Com efeito, a extinção de 24 funções de gerências técnicas exclusivas de servidores concursados, sendo substituídas por 29 cargos de livre provimento. Tarcísio está promovendo o aparelhamento da máquina estatal pelos setores que deveriam ser regulados, facilitando a captura da estrutura do Estado por grupos privados. Neste sentido, a reforma das agências reguladoras guarda íntima relação com o processo de privatização da Sabesp, uma vez que ameaça a independência e tecnicidade desejadas, uma vez que a ARSESP será a responsável pela manutenção do equilíbrio econômico financeiro do contrato e a SP Águas gerencia as outorgas de captação da Sabesp, consumidora de 45 porcento de toda água disponível no Estado.

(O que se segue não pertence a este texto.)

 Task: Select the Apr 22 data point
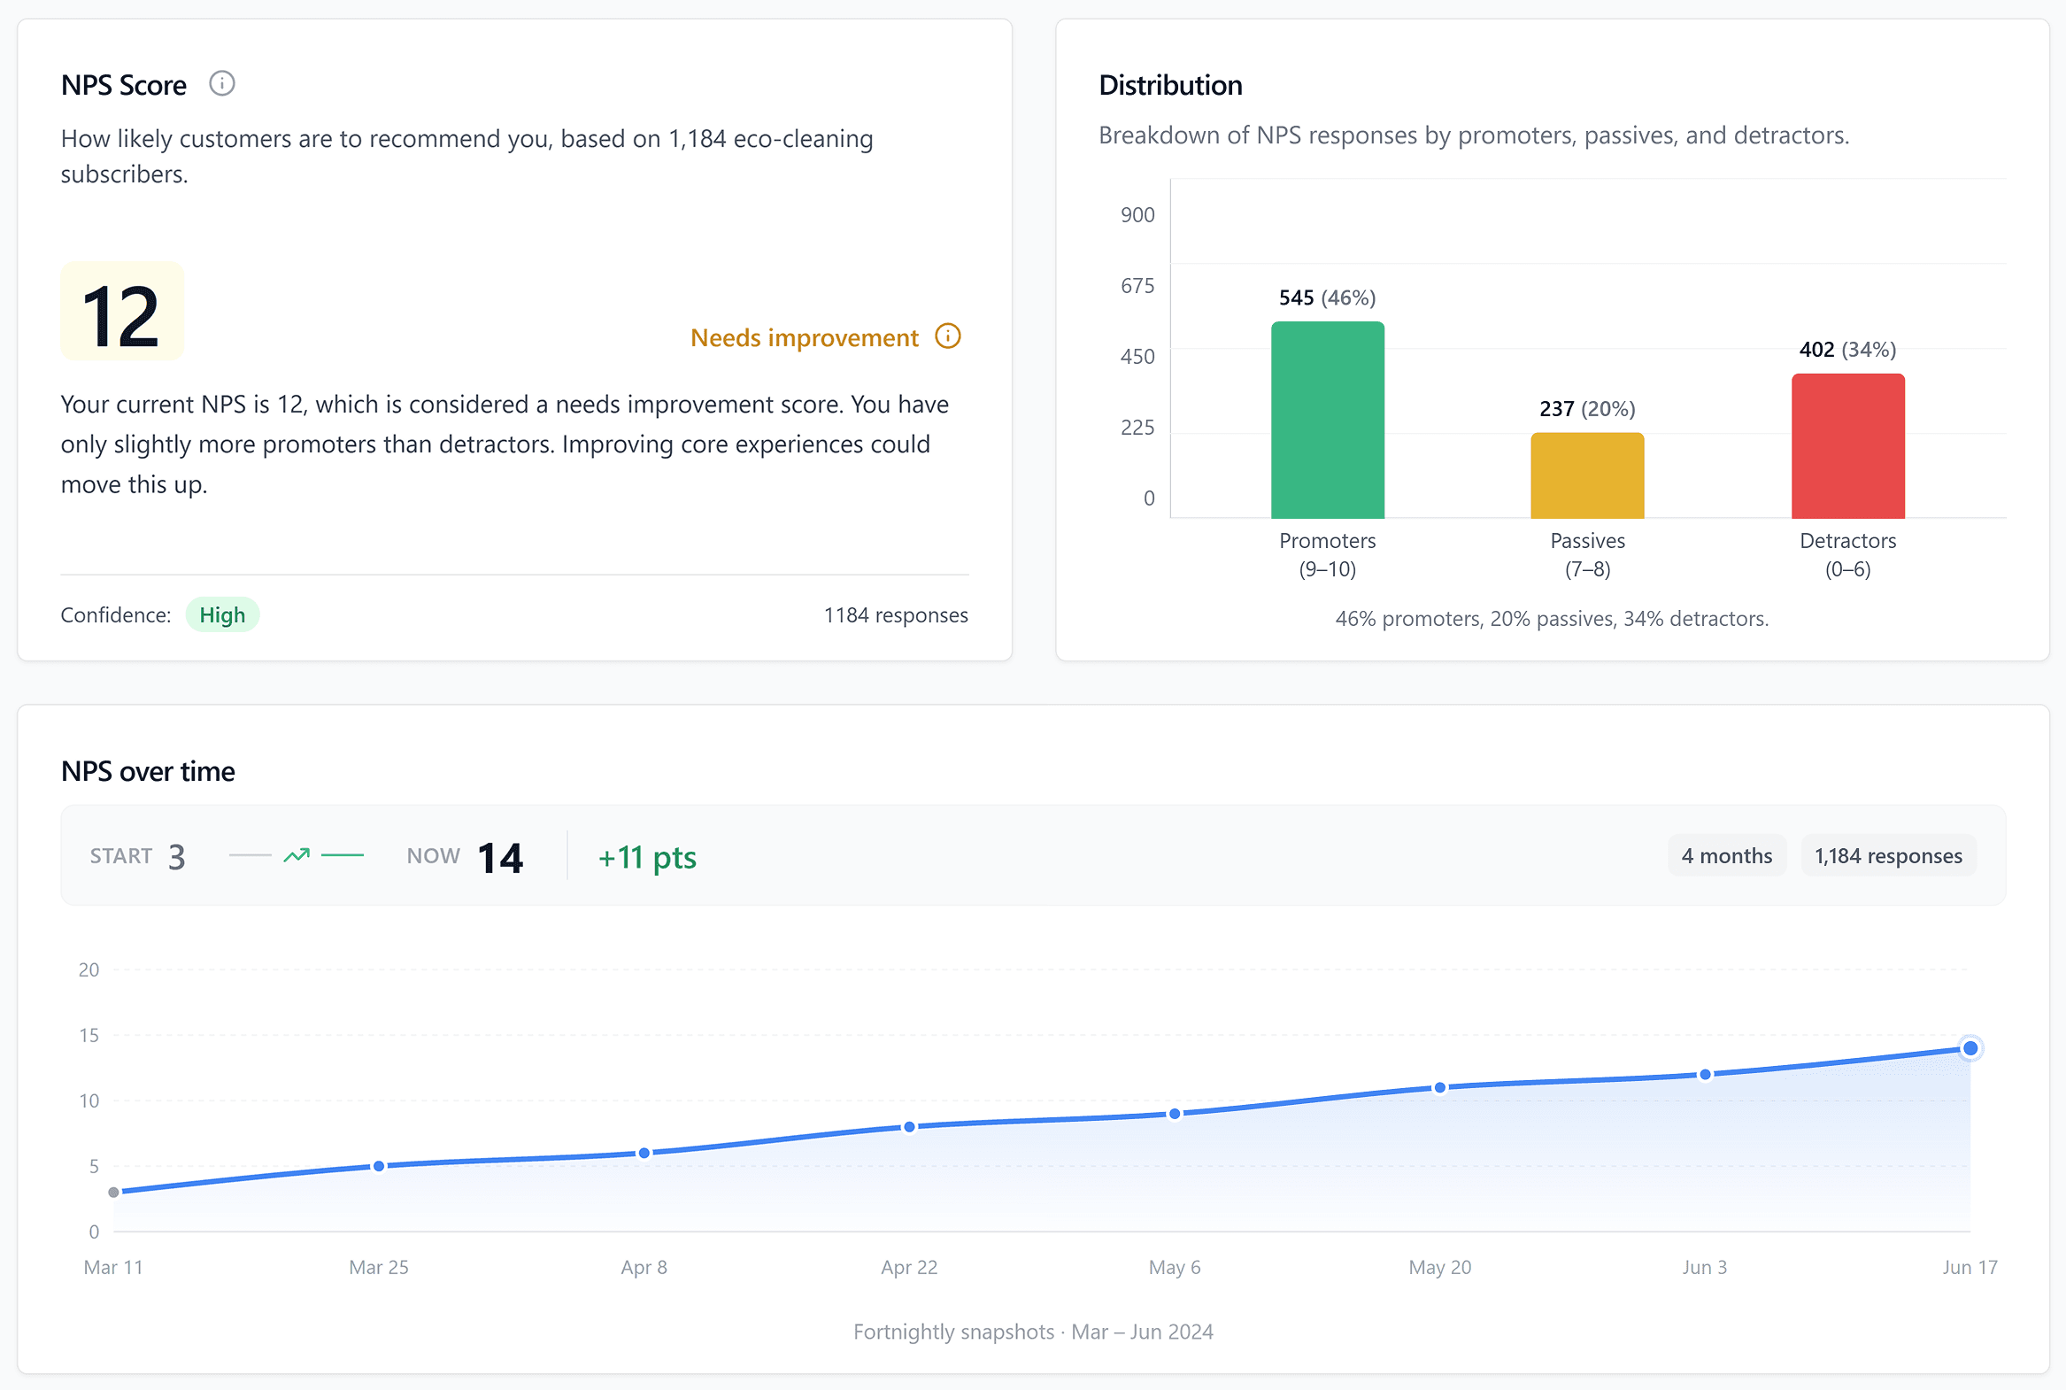pyautogui.click(x=909, y=1128)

Por todos esses elementos, percebe-se nitidamente porque o governo estadual empregou os seus melhores esforços para viabilizar, a toque de caixa e sem a efetiva participação social, a privatização altamente lucrativa para grandes corporações, bancos e instituições financeiras. É bem possível que, em 2029, a empresa peça reequilíbrio econômico-financeiro e exija elevação das tarifas para atingir as metas de universalização até 2033.

Até lá, Tarcísio já espera ser presidente da República. Em troca do financiamento da campanha presidencial do governador, o contribuinte paulista ganha alguns anos de tarifa mais baixa e um futuro incerto a partir de 2029.